A directive I’ve been giving you that even predates that paper is to minimize your consumption of UPFs. And I’m still convinced this is your best course of action.

But an observation made by Dr. Julie M. Hess in a Medical News Today article about UPFs leads me to believe my long-time advice requires some how-to-do-it help. After all, how can I expect you to minimize your consumption of them when, as Hess explains, the scientific community still hasn’t agreed on what the term exactly means?

It’s a really good point, which makes it a good time to remind you your problem is my problem, too. One we can solve to a great extent by adopting a certain mindset.

One I call channeling your inner Potter Stewart.

He’s the former Supreme Court Justice who gained a good bit of notoriety in 1964 when the court was asked to rule whether or not “The Lovers,” a foreign film shown by manager Nico Jacobellis in an Ohio theater, was pornographic and Jacobellis, therefore, the perpetrator of a crime. Stewart admitted he had no ironclad definition for pornography, but “I know it when I see it.”

And he did not see “The Lovers” as pornography.

Before I explain how I channel my inner Potter Stewart, let’s review the basic differences between minimally processed foods, which are usually viewed as good for you, and ultra-processed foods, which are generally not.

Minimally processed foods undergo freezing, canning, smoking, or pasteurizing as a way to get them to stores while retaining their inherent healthiness. Ultra-processed foods undergo the same processes, but to augment mouthfeel, taste, convenience, and food producers’ profits, some combination of salt, sugars, fats, artificial flavorings and chemical preservatives are also added that tends to make them less than healthy.

Based on only that, the two brands of wraps I eat a few times a week are UPFs. Though neither contains added sugar, both have added fat, salt, and chemical preservatives.

Both, however, are a caloric bargain. A single wrap of either type contains only 60 calories.

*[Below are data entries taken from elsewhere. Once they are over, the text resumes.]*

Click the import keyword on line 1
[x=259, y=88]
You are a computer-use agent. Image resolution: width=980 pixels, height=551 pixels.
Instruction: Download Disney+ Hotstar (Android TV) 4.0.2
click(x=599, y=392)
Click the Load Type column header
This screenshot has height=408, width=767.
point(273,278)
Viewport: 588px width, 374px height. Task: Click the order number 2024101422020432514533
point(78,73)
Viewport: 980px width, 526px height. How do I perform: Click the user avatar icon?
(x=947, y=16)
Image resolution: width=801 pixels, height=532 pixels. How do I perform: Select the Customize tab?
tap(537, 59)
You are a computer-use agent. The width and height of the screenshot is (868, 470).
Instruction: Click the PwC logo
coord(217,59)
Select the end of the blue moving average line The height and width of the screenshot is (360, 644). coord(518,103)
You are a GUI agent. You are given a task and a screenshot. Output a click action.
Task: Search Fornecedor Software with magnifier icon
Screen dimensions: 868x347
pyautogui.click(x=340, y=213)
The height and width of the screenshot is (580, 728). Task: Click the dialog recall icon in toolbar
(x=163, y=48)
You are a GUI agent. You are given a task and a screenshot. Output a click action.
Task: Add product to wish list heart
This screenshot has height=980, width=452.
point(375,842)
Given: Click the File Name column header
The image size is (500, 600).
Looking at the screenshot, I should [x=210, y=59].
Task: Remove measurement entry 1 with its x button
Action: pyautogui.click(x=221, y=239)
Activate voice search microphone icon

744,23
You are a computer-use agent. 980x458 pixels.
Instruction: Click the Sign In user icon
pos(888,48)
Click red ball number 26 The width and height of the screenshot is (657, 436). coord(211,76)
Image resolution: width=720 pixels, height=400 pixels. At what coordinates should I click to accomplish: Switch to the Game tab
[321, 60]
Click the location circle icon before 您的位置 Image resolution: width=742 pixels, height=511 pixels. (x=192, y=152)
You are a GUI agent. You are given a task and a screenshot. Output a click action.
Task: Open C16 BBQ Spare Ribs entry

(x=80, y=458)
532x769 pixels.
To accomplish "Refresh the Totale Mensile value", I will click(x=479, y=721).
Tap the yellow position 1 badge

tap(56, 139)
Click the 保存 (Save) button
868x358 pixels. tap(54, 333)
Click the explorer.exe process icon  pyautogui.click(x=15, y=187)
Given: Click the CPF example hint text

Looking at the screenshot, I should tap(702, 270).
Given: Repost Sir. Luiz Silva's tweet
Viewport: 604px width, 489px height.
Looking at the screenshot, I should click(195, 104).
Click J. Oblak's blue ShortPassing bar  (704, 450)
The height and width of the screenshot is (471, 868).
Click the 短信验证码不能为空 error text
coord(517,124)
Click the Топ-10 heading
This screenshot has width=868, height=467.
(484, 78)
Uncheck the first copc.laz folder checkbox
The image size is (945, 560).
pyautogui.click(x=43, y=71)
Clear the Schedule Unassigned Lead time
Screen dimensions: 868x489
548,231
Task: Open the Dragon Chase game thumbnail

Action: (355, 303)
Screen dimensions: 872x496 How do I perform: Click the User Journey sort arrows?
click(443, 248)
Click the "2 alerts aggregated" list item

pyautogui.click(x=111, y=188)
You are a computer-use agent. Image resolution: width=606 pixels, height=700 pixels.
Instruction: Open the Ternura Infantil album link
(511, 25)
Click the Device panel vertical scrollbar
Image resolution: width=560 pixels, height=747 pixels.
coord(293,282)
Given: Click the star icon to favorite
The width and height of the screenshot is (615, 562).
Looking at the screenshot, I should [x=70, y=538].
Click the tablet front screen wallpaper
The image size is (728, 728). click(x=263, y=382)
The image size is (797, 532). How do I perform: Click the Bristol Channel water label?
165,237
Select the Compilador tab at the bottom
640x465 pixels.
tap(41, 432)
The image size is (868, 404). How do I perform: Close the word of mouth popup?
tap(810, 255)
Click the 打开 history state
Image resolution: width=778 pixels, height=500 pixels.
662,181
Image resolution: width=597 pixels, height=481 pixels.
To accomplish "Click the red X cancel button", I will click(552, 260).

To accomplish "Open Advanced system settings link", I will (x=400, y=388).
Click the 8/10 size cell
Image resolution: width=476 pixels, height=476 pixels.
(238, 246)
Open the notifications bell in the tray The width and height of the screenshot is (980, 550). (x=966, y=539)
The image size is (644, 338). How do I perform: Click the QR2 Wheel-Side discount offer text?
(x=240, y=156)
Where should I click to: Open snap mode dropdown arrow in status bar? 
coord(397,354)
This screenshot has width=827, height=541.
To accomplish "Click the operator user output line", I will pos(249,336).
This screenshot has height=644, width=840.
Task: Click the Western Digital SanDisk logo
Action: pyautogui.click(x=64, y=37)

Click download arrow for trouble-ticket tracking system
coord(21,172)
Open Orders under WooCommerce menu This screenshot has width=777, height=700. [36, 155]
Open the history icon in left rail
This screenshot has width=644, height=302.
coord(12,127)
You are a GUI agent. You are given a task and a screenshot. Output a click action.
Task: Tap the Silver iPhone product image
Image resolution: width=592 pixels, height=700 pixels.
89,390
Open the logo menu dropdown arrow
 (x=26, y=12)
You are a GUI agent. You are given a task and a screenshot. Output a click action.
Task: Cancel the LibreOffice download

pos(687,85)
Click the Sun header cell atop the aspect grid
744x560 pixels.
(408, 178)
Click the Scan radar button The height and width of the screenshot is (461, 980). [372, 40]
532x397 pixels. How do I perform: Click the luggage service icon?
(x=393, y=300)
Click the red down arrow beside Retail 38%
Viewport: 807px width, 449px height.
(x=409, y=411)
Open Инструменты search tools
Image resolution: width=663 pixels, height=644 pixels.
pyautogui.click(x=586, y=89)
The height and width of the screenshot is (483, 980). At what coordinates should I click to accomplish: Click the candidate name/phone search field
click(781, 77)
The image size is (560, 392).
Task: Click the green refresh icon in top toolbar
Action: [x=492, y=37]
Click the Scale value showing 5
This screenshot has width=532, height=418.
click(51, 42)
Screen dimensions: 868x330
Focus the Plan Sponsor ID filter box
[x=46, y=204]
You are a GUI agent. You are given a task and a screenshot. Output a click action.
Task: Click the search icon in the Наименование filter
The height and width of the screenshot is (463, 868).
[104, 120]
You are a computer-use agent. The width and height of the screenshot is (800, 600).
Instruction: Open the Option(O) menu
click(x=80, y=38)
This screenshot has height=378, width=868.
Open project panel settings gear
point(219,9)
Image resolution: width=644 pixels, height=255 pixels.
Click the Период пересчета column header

Moreover, both either contain 7 or 11 grams of dietary fiber, 4 or 5 grams of protein, and only 4 or 5 grams of net carbs that are whole wheat. So as soon as my gaze goes from the ingredients to the Nutrition Facts, each product passes the Potter Stewart eye test.

And for good reason.

A review of 20 years of data accrued from the U.S. National Health and Nutrition Examination surveys ascertained that UPFs contain only about half the protein, far less fiber, and six times more added sugar than minimally processed foods. So you can see why these I don’t view Tumaro’s Carb Wise Whole Wheat wraps and Ole Extreme Wellness High Fiber Carb Lean wraps as UPFs and don’t hesitate to eat them.

So don’t get frustrated because the scientific community doesn’t provide an ironclad definition of UPFs and don’t dismiss all UPFs as food pornography either.

Just read the Nutrition Facts along with the ingredients list and ask yourself, “How would Potter Stewart ‘see’ this product?”